Oui, quand le cœur est à gauche. Commerçant ne veut pas forcément dire DP. Chez moi, tous les employés ont un salaire égal. J'ai des personnes qui n'avaient pas de qualification au départ, mais pour moi, il était évident de les rémunérer au salaire qualifié car tout le monde a des talents! 

Je pense à une femme en particulier, qui nous est très précieuse, et qui a un savoir-faire qu'on n'apprend pas à l'école. J'essaye d'être un bon patron, de garantir des salaires élevés, et qui soit en lien avec les résultats de l'entreprise: si certains mois, on gagne plus, tout le monde en bénéficie.

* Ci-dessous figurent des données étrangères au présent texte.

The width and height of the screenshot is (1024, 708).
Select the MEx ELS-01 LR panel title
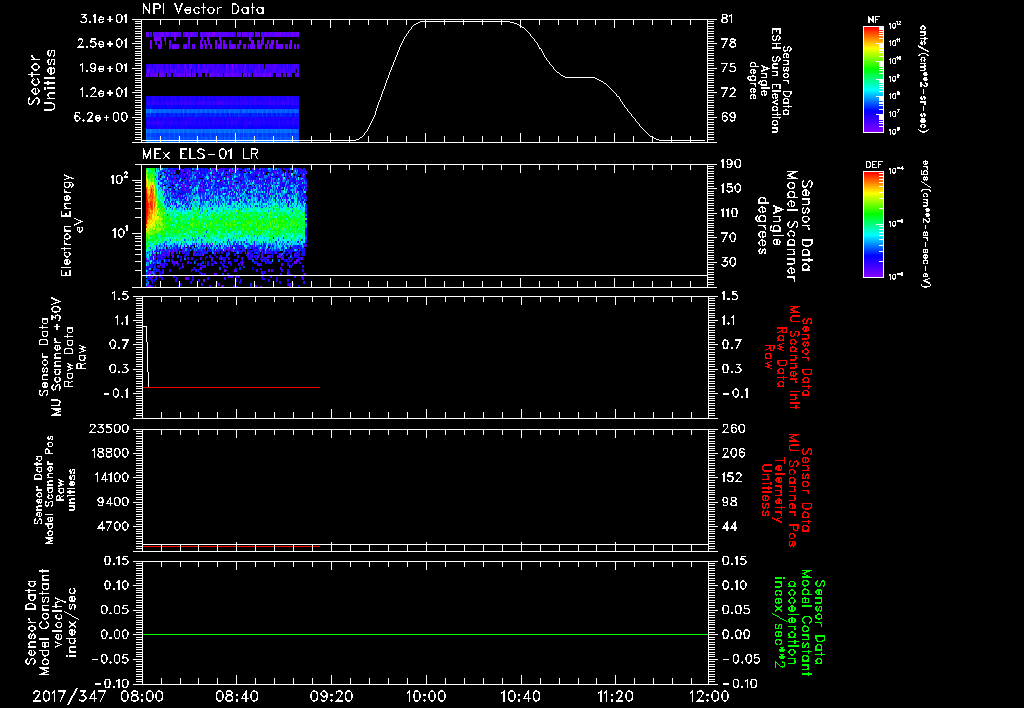pos(200,154)
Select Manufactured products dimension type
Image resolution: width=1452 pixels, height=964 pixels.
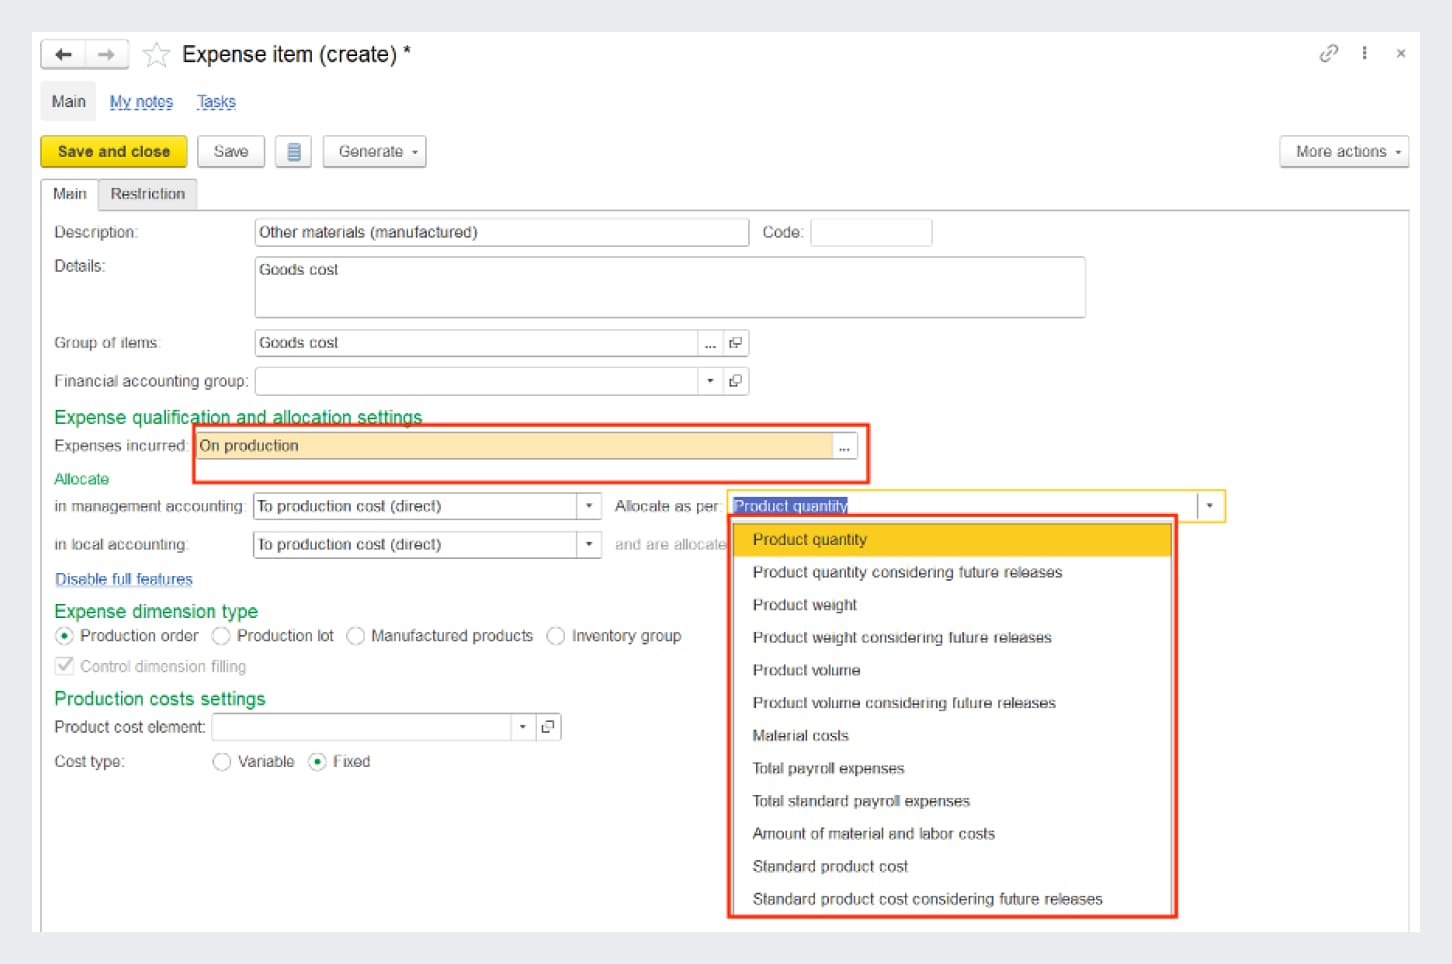[x=356, y=636]
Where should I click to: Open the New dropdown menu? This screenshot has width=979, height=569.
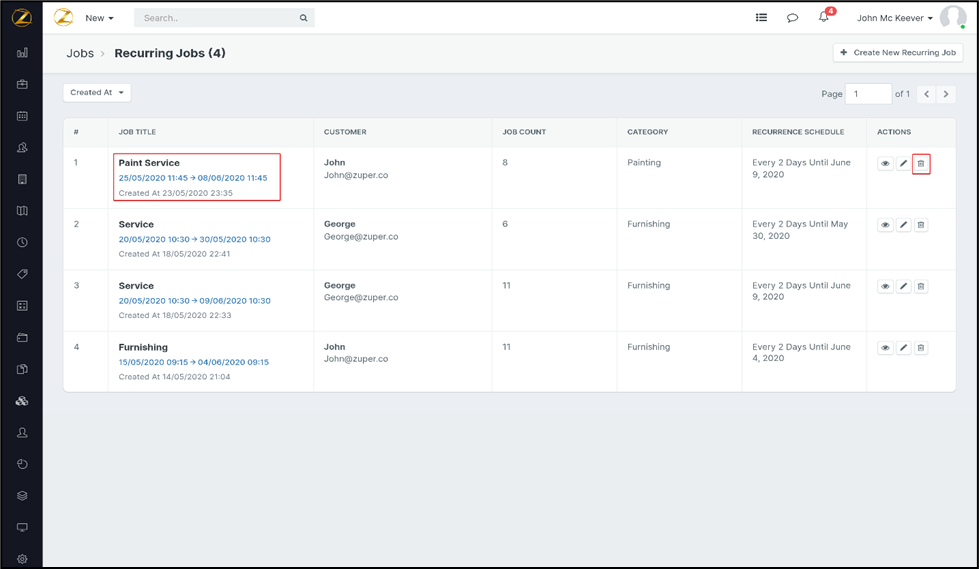tap(99, 18)

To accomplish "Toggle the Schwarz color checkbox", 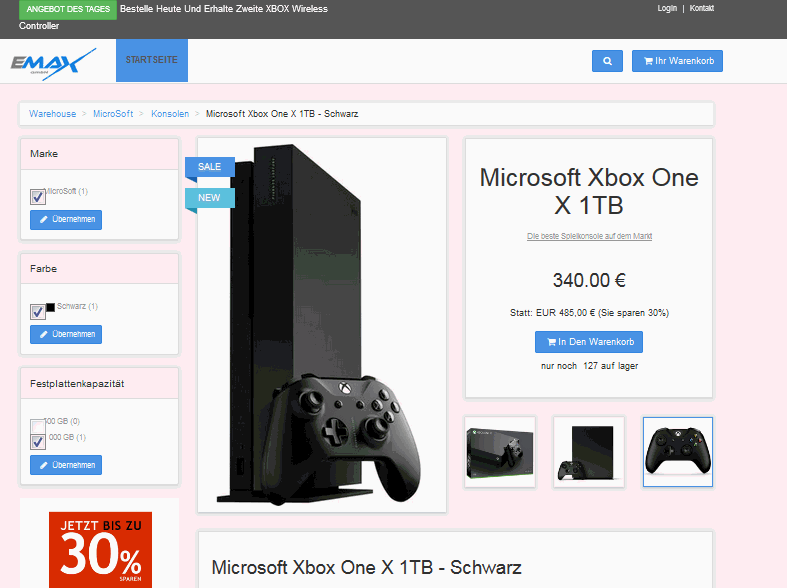I will [38, 312].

Ils savent que, quand on travaille bien, tout le monde reçoit plus de salaire. J'essaye de montrer l'exemple et d'incarner le patron-type qu'on aimerait voir plus souvent au LSAP. 

  • Votre jeune âge est-il un handicap ou une force à l'assemblée?

Les deux! Je pense qu'il doit y avoir plus de jeunes à la Chambre car on discute souvent de projets qui les concernent en premier lieu comme par exemple la recherche d'un emploi à la sortie de l'école, la recherche d'un logement, etc.

Par contre, on n'a pas l'expérience de nos collègues plus âgés, donc il y a des dossiers qu'on doit relire trois fois, ou se préparer un peu plus pour certains débats. 

Il y a cinq ans en arrière, en entrant à la Chambre, j'avais 27 ans, et c'est sûr que j'avais tout à apprendre. L'un des premiers dossiers sur lesquels j'ai travaillé était les bourses d'études: je bénéficiais moi-même de cette aide encore quelques mois auparavant et je me retrouvais à devoir réformer le système. 

  • Dans quelle mesure tenez-vous compte des travailleurs frontaliers et des résidents étrangers dans votre travail de député?

Dans les entreprises, les PME, on a un grand nombre de travailleurs frontaliers et s'ils n'étaient pas là, on ferait face à un gros problème. C'est notre richesse.

Par exemple, dans l'artisanat, on a toutes les peines à trouver des gens pour reprendre les entreprises ou encore des élèves pour apprendre ces métiers. Heureusement, on a chaque jour des gens qui viennent chez nous pour travailler et faire vivre nos entreprises.

Moi-même, dans ma société, il y a quatre étrangers parmi les collaborateurs, dont trois frontaliers. C'est pourquoi, pour moi, il faut soutenir tout ce qui peut améliorer leur situation. 

En ce qui concerne les résidents, il est clair que je ne fais pas de différence entre les citoyens. Je suis députée pour le pays. Sans doute faudrait-il plus les sensibiliser à la politique... Le problème principal étant celui de la représentativité: bientôt, les Luxembourgeois ne seront plus la majorité dans le pays. 

Le LSAP a essayé de changer ça mais le pays n'était pas encore assez ouvert.